Weller gegen Jauch : Verfahren bleibt ohne gütliche Einigung

Im Rechtsstreit zwischen Ex-Boxer René Weller und TV-Moderator Günther Jauch vor dem Landgericht Potsdam ist eine Güteverhandlung gescheitert. In einer Woche soll das Urteil gesprochen werden.

Potsdam - In dem Streit geht es um eine angebliche Persönlichkeitsrechtsverletzung Wellers durch eine Bemerkung Jauchs in einer TV-Sendung. Weller und Jauch ließen sich vor Gericht von ihren Anwälten vertreten. Beide zeigten sich optimistisch, den Rechtsstreit zu gewinnen. Der Richter werde feststellen, dass ein Rechtsverstoß seitens Jauch vorliege, sagte Wellers Anwalt Markus Roscher. Jauchs Anwalt Christian Schertz betonte dagegen, er sehe keine Verletzung des Persönlichkeitsrechts.

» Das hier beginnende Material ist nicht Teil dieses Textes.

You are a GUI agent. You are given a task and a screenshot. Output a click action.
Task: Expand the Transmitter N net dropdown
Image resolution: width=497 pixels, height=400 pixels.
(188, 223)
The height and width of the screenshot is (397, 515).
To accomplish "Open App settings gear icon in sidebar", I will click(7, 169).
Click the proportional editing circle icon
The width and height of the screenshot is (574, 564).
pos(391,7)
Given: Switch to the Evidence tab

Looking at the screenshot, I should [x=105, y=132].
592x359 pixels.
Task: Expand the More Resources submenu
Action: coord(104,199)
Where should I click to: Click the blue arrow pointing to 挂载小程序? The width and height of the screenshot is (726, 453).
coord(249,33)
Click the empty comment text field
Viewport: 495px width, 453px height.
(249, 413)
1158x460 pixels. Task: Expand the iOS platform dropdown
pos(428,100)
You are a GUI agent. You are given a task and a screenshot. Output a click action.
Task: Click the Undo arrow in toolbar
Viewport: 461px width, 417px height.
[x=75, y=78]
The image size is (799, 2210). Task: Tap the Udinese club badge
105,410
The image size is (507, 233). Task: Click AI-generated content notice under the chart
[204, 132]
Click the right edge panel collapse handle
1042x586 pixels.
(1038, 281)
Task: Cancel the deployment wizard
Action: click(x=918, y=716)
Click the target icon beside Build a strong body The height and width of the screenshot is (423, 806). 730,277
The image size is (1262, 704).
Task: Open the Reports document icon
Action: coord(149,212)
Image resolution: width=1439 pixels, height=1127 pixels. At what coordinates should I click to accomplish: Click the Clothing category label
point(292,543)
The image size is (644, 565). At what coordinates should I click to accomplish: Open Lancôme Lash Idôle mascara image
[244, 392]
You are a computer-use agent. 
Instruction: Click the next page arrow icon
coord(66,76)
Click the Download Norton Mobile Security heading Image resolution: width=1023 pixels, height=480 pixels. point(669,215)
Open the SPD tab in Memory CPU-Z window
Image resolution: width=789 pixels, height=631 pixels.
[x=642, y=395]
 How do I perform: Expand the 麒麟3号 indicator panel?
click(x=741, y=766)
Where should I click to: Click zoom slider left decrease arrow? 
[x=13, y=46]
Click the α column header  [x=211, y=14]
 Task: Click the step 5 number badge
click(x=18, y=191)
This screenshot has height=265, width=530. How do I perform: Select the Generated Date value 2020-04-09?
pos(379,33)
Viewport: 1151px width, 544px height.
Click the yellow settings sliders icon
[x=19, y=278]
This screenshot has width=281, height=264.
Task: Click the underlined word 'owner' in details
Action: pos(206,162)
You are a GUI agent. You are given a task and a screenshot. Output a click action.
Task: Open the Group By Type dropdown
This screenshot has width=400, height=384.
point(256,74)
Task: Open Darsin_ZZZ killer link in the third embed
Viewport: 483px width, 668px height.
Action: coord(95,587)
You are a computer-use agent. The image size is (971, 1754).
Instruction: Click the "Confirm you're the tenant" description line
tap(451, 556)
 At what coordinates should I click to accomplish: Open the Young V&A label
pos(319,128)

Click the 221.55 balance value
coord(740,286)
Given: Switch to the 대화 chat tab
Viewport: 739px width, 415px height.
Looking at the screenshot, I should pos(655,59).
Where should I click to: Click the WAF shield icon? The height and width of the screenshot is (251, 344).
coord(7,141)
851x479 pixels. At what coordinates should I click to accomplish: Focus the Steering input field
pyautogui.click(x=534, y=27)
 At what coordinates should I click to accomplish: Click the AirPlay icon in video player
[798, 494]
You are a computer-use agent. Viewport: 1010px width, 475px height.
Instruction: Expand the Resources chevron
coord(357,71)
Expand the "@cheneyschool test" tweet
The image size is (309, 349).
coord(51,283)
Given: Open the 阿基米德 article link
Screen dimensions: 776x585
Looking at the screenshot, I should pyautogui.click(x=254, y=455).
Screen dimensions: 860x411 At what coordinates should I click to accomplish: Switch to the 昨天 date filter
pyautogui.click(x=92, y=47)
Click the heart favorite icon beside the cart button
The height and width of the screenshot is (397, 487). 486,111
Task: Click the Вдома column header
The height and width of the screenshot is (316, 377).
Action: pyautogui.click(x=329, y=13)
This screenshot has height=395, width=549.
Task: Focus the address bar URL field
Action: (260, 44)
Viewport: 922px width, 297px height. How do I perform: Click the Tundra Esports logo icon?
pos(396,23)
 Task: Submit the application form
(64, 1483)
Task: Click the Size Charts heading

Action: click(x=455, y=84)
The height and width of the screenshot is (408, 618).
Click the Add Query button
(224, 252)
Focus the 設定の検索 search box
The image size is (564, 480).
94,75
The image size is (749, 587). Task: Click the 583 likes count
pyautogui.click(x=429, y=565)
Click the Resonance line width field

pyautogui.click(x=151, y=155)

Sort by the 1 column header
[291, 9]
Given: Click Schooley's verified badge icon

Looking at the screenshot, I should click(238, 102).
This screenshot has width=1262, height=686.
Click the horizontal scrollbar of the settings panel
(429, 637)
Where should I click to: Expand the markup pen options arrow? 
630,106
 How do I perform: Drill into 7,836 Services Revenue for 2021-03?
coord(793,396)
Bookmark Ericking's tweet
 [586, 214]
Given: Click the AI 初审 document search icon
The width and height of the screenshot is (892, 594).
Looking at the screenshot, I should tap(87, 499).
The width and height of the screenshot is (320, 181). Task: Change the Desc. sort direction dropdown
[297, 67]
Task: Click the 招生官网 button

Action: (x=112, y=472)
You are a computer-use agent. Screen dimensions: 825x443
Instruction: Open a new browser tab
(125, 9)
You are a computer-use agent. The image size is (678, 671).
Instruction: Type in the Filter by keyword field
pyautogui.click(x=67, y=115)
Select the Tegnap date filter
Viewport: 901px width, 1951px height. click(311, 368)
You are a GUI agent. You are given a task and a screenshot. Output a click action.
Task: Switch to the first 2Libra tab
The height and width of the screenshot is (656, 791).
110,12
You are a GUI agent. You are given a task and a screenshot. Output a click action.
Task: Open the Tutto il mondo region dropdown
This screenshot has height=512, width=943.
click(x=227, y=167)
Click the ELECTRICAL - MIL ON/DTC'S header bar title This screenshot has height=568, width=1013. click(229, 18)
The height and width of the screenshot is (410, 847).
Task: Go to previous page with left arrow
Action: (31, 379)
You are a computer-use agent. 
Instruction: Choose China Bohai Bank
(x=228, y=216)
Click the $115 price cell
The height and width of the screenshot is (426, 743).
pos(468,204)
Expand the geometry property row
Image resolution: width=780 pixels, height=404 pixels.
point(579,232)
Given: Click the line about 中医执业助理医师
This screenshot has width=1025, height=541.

Die umstrittene Bemerkung fiel in der TV-Sendung "Wer wird Millionär?" vom 23. Dezember 2005. Auf die Frage "Wer trat im Jahr 2004 als ungeschlagener Boxweltmeister ab?" antwortete der Kandidat, dass er René Weller ausschließe, da "der da im Knast gesessen habe". Jauch sagte in diesem Zusammenhang: "Der sitzt ja dauernd im Knast". Weller befand sich zu dieser Zeit nicht im Gefängnis. Er musste von 1999 bis 2003 wegen Kokainhandels eine Haftstrafe verbüßen. Der ehemalige Boxweltmeister sieht sich durch die Bemerkung als Gewohnheitsverbrecher abgestempelt. Er verlangt eine öffentliche Entschuldigung in der TV-Sendung. Zudem fordert er von Jauch die Erstattung von Gagen in Höhe von 21.300 Euro, da nach der Äußerung Jauchs mehrere Termine abgesagt worden seien. Zusätzlich beansprucht er für die angebliche Ehrverletzung 10.000 Euro Schmerzensgeld. (tso/ddp)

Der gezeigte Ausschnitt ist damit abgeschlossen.